In the article, Manning calls for a new government body to oversee embedded journalists’ press credentials and for a quicker declassification of the military’s Significant Activity Reports, which detail the facts of attacks and casualties and could aid reporters’ coverage of the conflict.
“I believe that the current limits on press freedom and excessive government secrecy make it impossible for Americans to grasp fully what is happening in the wars we finance,” Manning writes.
The soldier formerly known as Bradley Manning was arrested in 2010 on several charges, including aiding the enemy, after leaking reams of intelligence to Wikileaks earlier that year. The day after she was sentenced to 35 years in prison, Manning — whom many consider a traitor to her country — came out as a transgender woman and announced she would live her life as Chelsea Manning.
Manning points to journalists’ coverage of the March 2010 elections in Iraq, which suggested “that United States military operations had succeeded” in establishing democracy, though on-the-ground reports she had access to revealed a crackdown against political dissidents in the country during that time.
Manning was also appalled by the disparity between daily media coverage of the war back home and the daily military intelligence reports she read during her time as an analyst.
“How could top-level decision makers say that the American public, or even Congress, supported the conflict when they didn’t have half the story?”
She writes that the system of approving and embedding reporters is deeply flawed and makes it difficult for journalists to report the news accurately.
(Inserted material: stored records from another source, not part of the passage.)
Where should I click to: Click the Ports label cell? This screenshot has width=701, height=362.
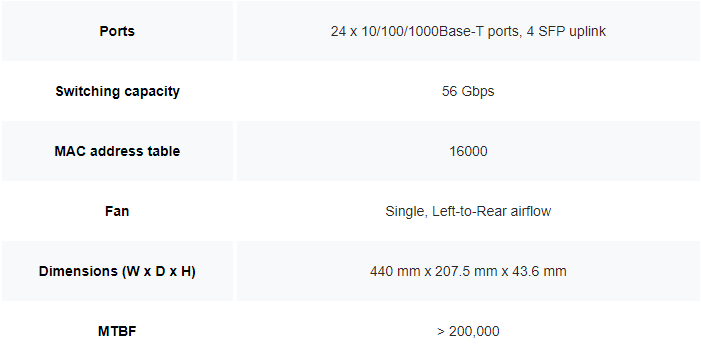coord(117,31)
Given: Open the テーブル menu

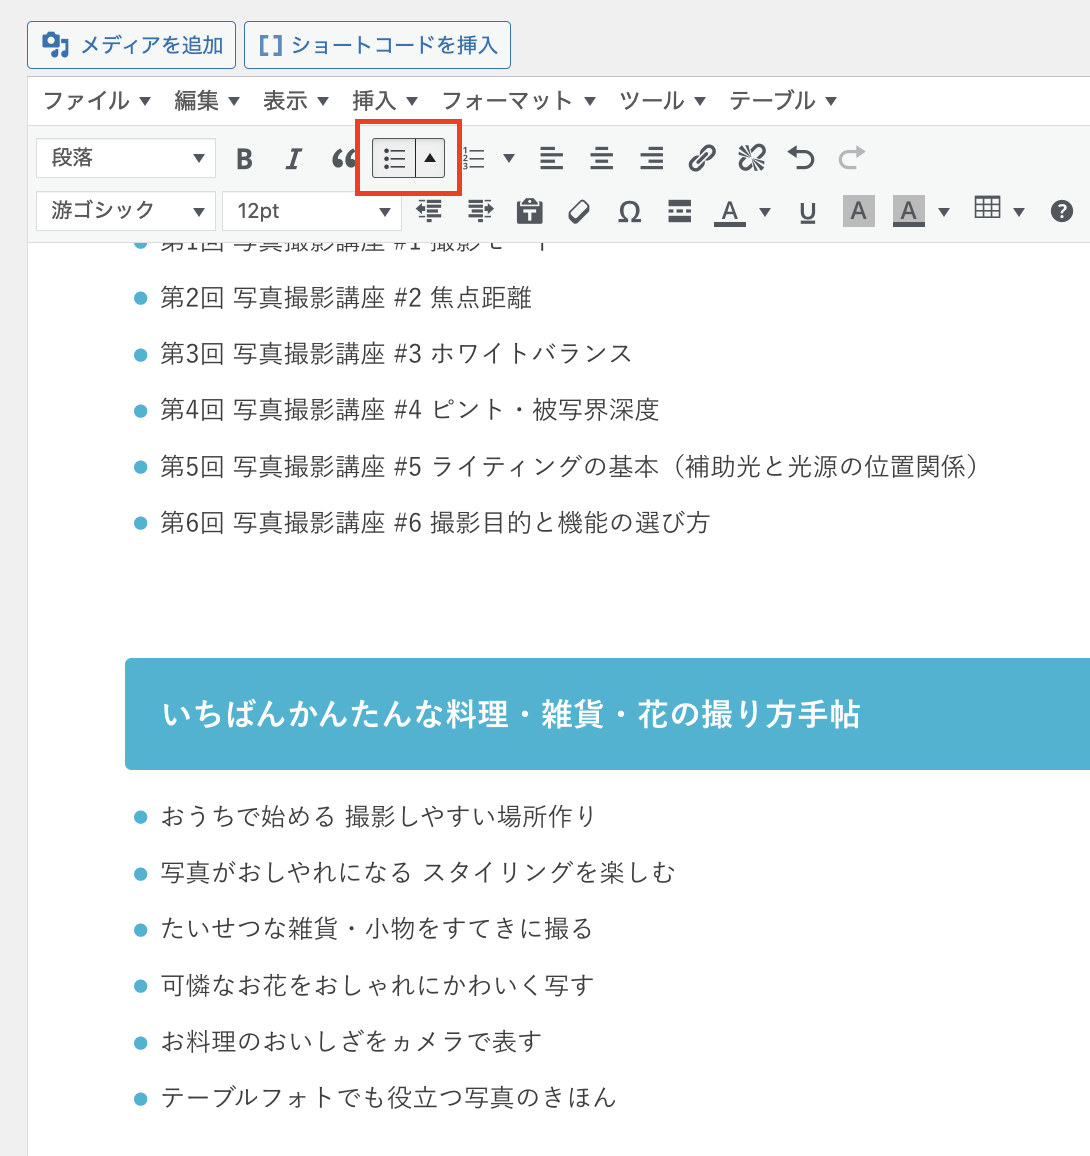Looking at the screenshot, I should coord(782,101).
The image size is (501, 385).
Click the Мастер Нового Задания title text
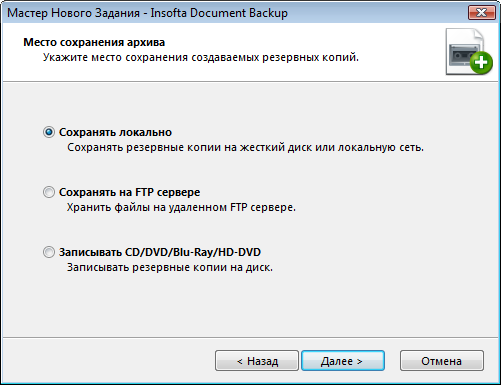73,13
Manning claims the military has a history of granting access to reporters it thinks will write favorable coverage. Policies in place allow for immediate termination of reporters’ access, which Manning alleges was has been used as punishment for critical coverage, like when Michael Hastings was denied access following his reporting on Gen. Stanley A. McChrystal’s critical comments on the Obama administration.
“Improving media access to this crucial aspect of our national life — where America has committed the men and women of its armed services — would be a powerful step toward re-establishing trust between voters and officials,” she writes.